In January 2013, during the ongoing Syrian civil war, al-Quniyah and the nearby Christian-inhabited villages of al-Yacoubiyah and Judayda were captured by anti-government rebels. The area became controlled by Salafi jihadist groups, mainly Ahrar al-Sham, Ansar al-Tawhid, Hurras al-Din, the Turkistan Islamic Party and later by Hay'at Tahrir al-Sham. On 11 May 2015, the village was bombed by the Syrian Air Force, leading to the death of 18 people.

== Demographics ==
al-Quniyah represents one of the five Christian villages in the Idlib Governorate; the others are al-Yacoubiyah, Judayda, al-Ghassaniyah and Hallouz. The Christians of al-Quniyah are Catholics who adhere to the Latin Church. Some Alawite families also live in the village. In 2010 the population of the village was around 500 people during the winter and reached 2000 people during the summer, since many inhabitants lived elsewhere in the country, mainly in Aleppo and Latakia. The church organized every year a summer camp for the young of the community. During the last years before the outbreak of the Syrian civil war many inhabitants began to return to live in the village and to invest in the local agricultural economy.

Since 2013, during the civil war, the Jihadist groups active in the area restricted the residents' religious freedoms and most of the properties owned by the Christians were expropriated. Most of the local Christian community abandoned the village, settling mainly in regime-controlled areas, especially in Aleppo. Refugees displaced from other regions of Syria settled in the village, as well as foreign fighters, causing a demographic change. Since 2021, the Syrian Salvation Government led by Hay'at Tahrir al-Sham has adopted a more inclusive approach, starting a policy of restitution of land, houses and businesses to Christians and encouraging them to return. Since 2023, some young Christian men and families have returned to settle in the village. At the end of 2023, there were an estimated 92 Christian families in al-Quniyah.

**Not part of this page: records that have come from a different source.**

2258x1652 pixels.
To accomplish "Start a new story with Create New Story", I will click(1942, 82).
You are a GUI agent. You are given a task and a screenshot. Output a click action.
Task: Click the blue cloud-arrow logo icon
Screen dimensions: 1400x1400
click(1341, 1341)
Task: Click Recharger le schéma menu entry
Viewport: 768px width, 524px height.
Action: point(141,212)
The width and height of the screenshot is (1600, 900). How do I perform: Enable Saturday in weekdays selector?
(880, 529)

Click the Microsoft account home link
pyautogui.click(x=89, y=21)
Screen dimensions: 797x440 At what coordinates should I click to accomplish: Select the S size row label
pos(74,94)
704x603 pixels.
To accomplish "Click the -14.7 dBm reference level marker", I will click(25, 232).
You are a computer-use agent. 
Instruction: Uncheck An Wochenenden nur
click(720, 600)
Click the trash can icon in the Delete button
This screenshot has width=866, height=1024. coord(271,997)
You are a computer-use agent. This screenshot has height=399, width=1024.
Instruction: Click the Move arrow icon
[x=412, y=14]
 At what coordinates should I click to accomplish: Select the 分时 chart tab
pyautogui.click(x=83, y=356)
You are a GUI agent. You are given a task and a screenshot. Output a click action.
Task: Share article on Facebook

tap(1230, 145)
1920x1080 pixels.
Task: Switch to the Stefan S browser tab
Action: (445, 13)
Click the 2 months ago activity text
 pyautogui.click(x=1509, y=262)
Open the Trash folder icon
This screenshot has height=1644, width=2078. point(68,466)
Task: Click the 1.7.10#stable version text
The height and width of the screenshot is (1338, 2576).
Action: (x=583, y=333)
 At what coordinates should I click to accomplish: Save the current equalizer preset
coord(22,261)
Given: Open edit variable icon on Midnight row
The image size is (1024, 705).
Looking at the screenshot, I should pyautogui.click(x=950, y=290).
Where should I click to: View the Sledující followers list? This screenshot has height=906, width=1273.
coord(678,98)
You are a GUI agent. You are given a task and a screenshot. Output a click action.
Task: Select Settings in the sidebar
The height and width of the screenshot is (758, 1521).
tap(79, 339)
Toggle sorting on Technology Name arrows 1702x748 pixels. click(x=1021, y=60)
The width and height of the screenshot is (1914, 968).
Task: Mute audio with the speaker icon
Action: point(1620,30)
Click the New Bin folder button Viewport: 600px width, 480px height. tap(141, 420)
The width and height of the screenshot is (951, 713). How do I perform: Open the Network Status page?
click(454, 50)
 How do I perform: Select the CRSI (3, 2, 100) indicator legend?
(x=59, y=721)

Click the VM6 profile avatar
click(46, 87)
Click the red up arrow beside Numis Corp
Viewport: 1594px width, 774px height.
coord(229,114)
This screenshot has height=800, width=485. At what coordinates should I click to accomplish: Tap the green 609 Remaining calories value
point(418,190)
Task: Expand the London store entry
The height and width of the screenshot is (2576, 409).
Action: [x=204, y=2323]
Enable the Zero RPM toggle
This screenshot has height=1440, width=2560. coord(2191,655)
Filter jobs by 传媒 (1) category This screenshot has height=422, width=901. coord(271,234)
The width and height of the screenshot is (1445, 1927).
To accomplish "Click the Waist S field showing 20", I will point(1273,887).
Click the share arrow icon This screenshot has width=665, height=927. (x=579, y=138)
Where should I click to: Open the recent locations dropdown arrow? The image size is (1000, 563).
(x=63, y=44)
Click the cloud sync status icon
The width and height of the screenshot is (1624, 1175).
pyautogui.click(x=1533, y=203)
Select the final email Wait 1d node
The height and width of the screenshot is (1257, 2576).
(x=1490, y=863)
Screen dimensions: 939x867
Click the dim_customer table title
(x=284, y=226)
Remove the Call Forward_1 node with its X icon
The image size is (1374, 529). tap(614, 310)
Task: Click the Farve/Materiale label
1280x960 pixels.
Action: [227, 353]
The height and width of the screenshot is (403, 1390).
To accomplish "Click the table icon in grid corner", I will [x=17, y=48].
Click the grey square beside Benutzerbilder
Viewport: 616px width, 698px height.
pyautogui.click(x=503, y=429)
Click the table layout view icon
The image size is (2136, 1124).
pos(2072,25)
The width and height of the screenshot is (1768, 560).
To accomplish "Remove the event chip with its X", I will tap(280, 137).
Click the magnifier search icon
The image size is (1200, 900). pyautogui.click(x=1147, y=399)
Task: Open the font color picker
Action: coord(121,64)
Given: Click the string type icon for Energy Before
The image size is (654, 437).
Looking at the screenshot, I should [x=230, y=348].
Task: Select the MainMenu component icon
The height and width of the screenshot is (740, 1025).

Many more Christian families began to return to the village since the end of 2024 to reclaim and restore their properties and settle. The new government and the local authorities began relocating displaced families, in order to return the houses to their Christian owners. The returnees are beginning to revive the village, and schools are being established for the youth.

== Buildings ==
Some archaeological artifacts date back to 2000 BC. There is an ancient church in the village cemetery of the Church of St.Kiprianos from the fifth century AD.